The Hagia Sophia in Constantinople par Mayer, Luigi (1755-1803). Watercolour on paper, size : 26,5x36, 1852, Private Collection ©FineArtImages/Leemage

Leemage via AFP

L’Empire ottoman face aux nationalismes

Les premières revendications nationales qui secouent l’Empire ottoman et mettent à l’ordre du jour la « question d’Orient » se déroulent en Serbie. Les Serbes sont principalement présents sur deux territoires : le pachalik de Belgrade, faisant partie de l’Empire ottoman, et des terres autrichiennes limitrophes. Les revendications nationales sont tout d’abord intellectuelles. Ainsi Dosilej Obradovic, un ancien moine, devient le promoteur des Lumières et cherche à créer un sentiment d’unité nationale parmi ces populations dispersées et en grande majorité paysannes. Karageorges est le premier à prendre les armes contre l’Empire ottoman pour gagner l’indépendance de la Serbie. Il prend Belgrade en 1806, mais elle est reprise par les Ottomans après quelques années. Victime d’une conspiration et de rivalités internes, il est assassiné en 1817. C’est alors son rival, Milos Obrenovic, qui prend la tête du mouvement d’indépendance. Autonome dès 1830, la Serbie n’est pourtant reconnue indépendante qu’en 1878, à la suite du congrès de Berlin qui ampute l’Empire ottoman d’une grande partie de ses possessions balkaniques.
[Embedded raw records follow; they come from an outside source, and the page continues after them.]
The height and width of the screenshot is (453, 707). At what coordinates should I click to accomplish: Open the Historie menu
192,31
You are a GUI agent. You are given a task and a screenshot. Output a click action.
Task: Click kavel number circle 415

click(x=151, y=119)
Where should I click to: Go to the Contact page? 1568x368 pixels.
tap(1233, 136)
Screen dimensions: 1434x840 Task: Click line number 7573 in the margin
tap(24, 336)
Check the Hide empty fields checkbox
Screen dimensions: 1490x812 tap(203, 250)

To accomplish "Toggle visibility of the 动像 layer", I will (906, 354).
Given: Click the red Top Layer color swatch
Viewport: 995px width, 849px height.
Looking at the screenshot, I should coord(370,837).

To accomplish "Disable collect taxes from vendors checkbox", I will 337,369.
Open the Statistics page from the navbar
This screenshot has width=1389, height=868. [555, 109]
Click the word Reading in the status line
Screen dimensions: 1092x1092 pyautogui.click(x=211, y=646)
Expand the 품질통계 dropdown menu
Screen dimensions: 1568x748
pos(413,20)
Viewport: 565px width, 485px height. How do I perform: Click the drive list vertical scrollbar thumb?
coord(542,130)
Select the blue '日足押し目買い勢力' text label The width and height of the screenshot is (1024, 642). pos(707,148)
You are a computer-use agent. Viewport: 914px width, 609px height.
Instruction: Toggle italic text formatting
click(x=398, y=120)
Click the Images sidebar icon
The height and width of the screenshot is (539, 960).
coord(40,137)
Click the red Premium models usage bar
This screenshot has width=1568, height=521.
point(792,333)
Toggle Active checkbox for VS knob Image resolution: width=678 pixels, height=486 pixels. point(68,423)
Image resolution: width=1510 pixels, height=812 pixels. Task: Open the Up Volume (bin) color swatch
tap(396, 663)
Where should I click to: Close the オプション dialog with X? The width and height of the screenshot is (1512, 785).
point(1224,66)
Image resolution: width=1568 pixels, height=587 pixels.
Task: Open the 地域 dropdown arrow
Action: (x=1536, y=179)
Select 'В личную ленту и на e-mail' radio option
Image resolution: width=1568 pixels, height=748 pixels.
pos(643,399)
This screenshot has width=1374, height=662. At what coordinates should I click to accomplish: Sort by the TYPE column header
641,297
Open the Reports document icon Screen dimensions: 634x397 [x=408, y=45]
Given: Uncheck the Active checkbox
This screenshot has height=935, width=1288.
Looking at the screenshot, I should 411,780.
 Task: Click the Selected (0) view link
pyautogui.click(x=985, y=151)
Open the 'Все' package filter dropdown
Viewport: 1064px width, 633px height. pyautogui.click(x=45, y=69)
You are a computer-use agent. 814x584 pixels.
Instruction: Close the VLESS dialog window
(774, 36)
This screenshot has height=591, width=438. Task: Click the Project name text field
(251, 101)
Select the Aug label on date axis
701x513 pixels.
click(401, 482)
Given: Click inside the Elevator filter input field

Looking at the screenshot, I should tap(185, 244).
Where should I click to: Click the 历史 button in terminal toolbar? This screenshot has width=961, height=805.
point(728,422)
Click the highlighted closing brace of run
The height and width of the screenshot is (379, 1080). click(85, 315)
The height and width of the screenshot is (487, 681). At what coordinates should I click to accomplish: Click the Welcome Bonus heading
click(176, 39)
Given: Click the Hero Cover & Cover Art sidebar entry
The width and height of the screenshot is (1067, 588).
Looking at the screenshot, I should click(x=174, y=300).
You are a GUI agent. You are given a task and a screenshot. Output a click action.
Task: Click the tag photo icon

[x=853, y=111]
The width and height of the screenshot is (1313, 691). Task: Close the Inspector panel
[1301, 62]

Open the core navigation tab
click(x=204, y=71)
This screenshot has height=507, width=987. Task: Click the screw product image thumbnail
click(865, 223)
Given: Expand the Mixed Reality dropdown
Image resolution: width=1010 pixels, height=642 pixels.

Les secondes revendications nationalistes apparaissent en Grèce. Elle occupe une place très importante dans l’imaginaire européen et la population grecque constitue une véritable diaspora en Europe. Dès la fin du XVIIIème siècle, des mouvements se développent mais n’aboutissent pas à de véritables révoltes militaires. Koraïs est l’un des penseurs grecs les plus influents : il est à l’origine de la création en 1812 d’une Hétairie des Philomuses à Athènes qui se charge de fonder un réseau d’écoles et de bibliothèques dans tout le pays, mais il est également l’inventeur du grec moderne et a considérablement contribué à la propagation du philhellénisme en Europe au début du XIXème siècle. Suite à de nombreuses révoltes, durement réprimées par l’Empire ottoman, les grandes puissances européennes se réunissent à Vérone en 1823 et décident de ne pas intervenir. Mais les nombreux massacres et la prise de passion des populations européennes pour le sort des Grecs les contraignent à revoir leur position. En 1827, à la suite du traité de Londres, elles s’engagent à ce qu’un État grec autonome voit le jour : celui-ci est créé le 3 février 1830 et devient indépendant en 1832. L’Empire ottoman n’a rien pu faire face aux décisions des grandes puissances européennes.

Les revendications nationales n’ont cependant pas uniquement lieu dans les Balkans. Elles agitent également l’Empire ottoman au Proche-Orient. Ainsi, les velléités indépendantistes de l’Égypte de Méhémet Ali sont à l’origine de la première crise internationale liée à la question d’Orient. Lorsque celui-ci s’empare dans les années 1830 des villes syriennes, les puissances européennes se retrouvent divisées. La France, avec Thiers, s’érige comme protectrice de l’Égypte tandis que l’Angleterre cherche à conserver l’intégrité territoriale de l’Empire ottoman. Ce ne sont désormais plus seulement les revendications nationales que doit craindre l’Empire ottoman mais également le jeu des grandes puissances européennes qui tiennent avant tout à préserver leurs intérêts économiques et politiques.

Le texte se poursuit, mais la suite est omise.